----- EXTRAIT DU TEXTE

Josep Borrell assure :
Dans un monde de violations constantes et croissantes du droit international, il est de notre devoir moral de réaffirmer notre engagement indéfectible envers toutes les décisions de la CIJ de manière cohérente, quel que soit le sujet en question
La France, de son côté « prend note » de l’avis de la Cour. Elle « rappelle son attachement à la Cour internationale de Justice et appelle Israël à respecter toutes ses obligations au titre du droit international ».
Rien de plus. (...)
L’urgence de sanctions
Il serait pourtant primordial de répondre à l’urgence, d’imposer à Israël un cessez-le-feu à Gaza et la mise en œuvre des décisions que la CIJ a prises en janvier et mai 2024 lors de l’examen du dépôt de la plainte de l’Afrique du Sud, pour imposer le droit humanitaire international et préserver la population palestinienne d’un « risque de génocide ».

----------

SÉRIE DE TÂCHES ::
1) D'après l'extrait sur l'avis de la CIJ, à quoi la France appelle-t-elle Israël ?
2) Poursuivez l'extrait sur l'avis de la CIJ à partir de sa dernière phrase.

----- DONNÉES SOURCES

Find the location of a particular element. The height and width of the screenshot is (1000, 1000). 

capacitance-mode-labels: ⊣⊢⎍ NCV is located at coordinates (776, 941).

----------

RÉPONSES PAR TÂCHE ::
1) À respecter toutes ses obligations au titre du droit international.

2)
À l’issue d’un nouveau bombardement israélien le 10 août massacrant une centaine de Palestiniens et faisant des dizaines de blessés dans une école surpeuplée de réfugiés, les appels à un cessez-le-feu se multiplient. Mais au-delà des mots, nul dirigeant ne propose d’initiative. Comme pour se dédouaner de son inertie politique, l’Union européenne multiplie les déclarations sur son investissement humanitaire... non sans louvoiements. (...)
L’Union européenne et ses États membres disposent de nombreux leviers. C’est le cas notamment de l’accord d’association, signé dans la foulée d’Oslo et adopté en 2000, qui prévoit, entre autres, la libéralisation des échanges. (...)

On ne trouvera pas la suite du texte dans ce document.